Struggling with the following Suppose that $u$ and $v$ are non-parallel unit vectors, $a=u+sv$ and $b=u-sv$, where $s$ is a real number. If the angle $\theta$ between $u$ and $v$ is the same as the angle between $a$ and $b$, show that:
$$\cos^{2}\theta= \frac {1-2s^{2}+s^{4}}{4s^{2}}$$
Hence find $s$ such that $\theta= \pi/4$ and $0<s<1$.
Many thanks in advance.
Best Answer
The cosine of the angle between two vectors $x$ and $y$ is $$\frac{x\cdot y}{\Vert x\Vert\Vert y\Vert}.$$ Since $u$ and $v$ are unit vectors, the cosine of the angle $\theta$ between them is $u\cdot v$.
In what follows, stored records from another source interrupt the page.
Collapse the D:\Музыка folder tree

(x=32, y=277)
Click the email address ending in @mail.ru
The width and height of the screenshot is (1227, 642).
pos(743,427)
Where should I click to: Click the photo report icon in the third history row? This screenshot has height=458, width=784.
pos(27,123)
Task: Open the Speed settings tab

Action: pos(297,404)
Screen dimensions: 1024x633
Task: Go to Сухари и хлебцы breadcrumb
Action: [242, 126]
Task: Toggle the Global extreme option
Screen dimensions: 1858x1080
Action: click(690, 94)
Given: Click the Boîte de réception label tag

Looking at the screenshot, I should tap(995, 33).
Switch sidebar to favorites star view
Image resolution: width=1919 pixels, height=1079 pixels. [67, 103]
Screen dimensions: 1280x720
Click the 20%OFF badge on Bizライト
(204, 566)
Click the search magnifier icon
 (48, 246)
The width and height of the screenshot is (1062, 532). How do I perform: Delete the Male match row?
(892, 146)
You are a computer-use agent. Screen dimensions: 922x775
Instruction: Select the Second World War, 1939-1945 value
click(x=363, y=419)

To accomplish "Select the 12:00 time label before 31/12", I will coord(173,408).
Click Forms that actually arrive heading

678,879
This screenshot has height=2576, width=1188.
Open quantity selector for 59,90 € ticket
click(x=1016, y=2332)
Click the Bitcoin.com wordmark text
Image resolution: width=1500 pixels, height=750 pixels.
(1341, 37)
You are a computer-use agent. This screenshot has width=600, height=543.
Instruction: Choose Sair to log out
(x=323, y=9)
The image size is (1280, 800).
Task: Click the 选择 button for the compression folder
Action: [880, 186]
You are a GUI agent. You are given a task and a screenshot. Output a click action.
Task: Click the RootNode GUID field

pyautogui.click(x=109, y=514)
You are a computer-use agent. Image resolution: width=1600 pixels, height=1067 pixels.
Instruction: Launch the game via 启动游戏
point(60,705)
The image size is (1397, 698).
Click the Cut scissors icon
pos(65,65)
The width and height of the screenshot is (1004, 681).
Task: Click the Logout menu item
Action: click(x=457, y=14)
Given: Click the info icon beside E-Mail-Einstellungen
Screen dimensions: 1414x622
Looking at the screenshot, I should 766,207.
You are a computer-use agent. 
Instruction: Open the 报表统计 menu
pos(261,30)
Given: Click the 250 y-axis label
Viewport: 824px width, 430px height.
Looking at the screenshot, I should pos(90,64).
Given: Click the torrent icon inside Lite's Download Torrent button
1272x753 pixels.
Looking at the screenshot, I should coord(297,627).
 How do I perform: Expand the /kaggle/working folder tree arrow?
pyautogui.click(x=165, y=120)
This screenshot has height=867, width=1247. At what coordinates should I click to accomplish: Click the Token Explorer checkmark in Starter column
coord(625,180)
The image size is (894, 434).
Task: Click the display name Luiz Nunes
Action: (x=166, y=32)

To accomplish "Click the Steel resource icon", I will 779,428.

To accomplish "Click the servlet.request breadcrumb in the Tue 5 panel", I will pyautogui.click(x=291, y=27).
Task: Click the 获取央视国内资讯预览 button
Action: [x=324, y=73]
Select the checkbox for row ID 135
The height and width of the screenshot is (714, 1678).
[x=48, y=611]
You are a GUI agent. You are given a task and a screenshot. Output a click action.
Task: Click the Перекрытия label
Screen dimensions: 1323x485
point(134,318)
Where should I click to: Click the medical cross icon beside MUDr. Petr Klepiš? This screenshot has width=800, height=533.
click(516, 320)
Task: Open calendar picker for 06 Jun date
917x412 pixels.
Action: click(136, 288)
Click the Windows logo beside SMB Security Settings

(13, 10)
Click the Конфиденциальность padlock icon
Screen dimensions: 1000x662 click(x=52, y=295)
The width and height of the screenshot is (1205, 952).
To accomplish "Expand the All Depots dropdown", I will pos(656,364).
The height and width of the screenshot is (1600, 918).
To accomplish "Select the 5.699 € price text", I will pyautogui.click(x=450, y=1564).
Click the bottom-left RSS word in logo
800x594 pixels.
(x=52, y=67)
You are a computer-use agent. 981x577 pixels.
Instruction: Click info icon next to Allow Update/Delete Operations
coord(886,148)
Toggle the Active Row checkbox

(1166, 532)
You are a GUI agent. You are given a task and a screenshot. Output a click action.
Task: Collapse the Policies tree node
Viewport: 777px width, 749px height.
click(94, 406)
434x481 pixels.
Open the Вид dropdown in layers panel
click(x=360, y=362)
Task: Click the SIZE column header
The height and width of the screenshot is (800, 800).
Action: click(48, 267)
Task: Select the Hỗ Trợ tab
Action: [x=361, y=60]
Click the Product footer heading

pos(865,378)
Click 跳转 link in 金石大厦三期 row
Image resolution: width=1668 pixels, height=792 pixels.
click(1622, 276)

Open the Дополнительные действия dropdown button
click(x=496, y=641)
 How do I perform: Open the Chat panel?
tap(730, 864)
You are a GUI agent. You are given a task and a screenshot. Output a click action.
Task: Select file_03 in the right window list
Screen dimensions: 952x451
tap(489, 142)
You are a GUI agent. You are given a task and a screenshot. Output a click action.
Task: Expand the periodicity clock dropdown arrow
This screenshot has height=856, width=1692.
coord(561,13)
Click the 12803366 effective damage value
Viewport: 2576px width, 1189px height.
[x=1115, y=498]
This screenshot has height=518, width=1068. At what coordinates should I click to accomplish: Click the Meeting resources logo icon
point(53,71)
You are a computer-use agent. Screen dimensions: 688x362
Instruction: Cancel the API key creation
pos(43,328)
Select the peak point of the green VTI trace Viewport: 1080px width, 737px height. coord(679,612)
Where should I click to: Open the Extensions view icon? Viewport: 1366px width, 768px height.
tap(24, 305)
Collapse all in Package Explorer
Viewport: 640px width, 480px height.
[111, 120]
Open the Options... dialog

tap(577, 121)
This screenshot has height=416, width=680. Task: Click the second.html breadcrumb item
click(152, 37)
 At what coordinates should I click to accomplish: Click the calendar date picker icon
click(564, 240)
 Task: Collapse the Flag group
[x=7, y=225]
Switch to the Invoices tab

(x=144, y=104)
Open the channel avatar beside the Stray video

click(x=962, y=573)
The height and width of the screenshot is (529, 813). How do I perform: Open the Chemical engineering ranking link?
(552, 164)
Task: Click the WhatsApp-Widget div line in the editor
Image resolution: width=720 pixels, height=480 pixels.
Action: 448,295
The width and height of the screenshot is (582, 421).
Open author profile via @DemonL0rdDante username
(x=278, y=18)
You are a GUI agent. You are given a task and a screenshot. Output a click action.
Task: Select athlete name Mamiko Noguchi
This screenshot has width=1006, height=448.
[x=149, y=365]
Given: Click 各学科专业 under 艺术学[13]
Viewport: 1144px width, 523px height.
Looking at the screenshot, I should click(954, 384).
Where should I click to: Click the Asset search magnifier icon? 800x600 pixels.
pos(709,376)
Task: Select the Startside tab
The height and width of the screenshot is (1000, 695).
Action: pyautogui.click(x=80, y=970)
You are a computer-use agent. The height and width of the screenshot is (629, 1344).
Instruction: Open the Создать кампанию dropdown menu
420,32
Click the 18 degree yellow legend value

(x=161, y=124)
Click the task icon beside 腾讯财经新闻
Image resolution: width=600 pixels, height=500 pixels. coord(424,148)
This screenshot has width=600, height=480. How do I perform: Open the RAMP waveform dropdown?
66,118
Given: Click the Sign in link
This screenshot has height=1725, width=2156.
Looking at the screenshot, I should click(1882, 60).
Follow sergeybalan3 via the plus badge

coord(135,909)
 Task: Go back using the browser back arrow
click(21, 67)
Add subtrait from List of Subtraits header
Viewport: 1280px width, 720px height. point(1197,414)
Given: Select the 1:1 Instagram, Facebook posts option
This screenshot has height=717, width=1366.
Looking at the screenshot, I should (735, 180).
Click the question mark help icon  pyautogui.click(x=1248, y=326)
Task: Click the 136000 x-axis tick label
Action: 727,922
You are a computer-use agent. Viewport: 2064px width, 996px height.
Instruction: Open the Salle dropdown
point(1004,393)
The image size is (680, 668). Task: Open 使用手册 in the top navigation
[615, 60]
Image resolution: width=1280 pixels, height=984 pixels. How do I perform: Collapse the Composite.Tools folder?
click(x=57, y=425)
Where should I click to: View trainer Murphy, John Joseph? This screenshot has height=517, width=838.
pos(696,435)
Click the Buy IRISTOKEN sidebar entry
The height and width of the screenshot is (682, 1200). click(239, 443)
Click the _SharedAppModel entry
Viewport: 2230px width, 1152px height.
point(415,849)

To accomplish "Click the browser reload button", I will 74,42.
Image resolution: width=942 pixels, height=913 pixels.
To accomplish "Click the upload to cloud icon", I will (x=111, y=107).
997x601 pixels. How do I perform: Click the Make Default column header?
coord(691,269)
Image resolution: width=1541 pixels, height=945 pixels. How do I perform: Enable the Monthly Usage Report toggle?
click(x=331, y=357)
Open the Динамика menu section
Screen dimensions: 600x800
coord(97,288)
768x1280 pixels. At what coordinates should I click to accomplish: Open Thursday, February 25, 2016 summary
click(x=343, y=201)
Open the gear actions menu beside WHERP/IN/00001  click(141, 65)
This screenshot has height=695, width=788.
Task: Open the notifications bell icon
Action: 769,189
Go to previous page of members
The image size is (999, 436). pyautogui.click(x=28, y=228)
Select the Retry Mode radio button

The angle between $u+sv$ and $u-sv$ is also $\theta$. So we calculate the cosine of the angle between $u+sv$ and $u-sv$. First find the dot product $(u+sv)\cdot(u-sv)$. Calculation gives, since $u$ and $v$ have norm $1$, that the dot product is $1-s^2$.
We also need the norms of $u+sv$ and $u-sv$. Take the dot product of $u+sv$ with itself. We get $1+s^2+2s\cos\theta$, since $u\cdot v=\cos\theta$. The norm is the square root of that. A similar expression can be found for the norm of $u-sv$. We conclude that $$\cos\theta=\frac{1-s^2}{ \sqrt{(1+s^2+2s\cos\theta)(1+s^2-2s\cos\theta) }}.$$ Square both sides. Some manipulation brings us to a quadratic equation for $\cos^2\theta$ that can be rewritten as $$\left(4s^2\cos^2\theta-(1-s^2)^2\right)\left(\cos^2\theta-1\right)=0.$$ Since $\cos^2\theta\ne 1$, the desired result follows.
Finally, we find $s$ when $\theta=\pi/4$. There, the cosine is $1/\sqrt{2}$, and we arrive at the equation $s^4-4s^2+1=0$. By the Quadratic Formula, $s^2=2\pm\sqrt{3}$. Since $s$ is between $0$ and $1$, $s=\sqrt{2-\sqrt{3}}$.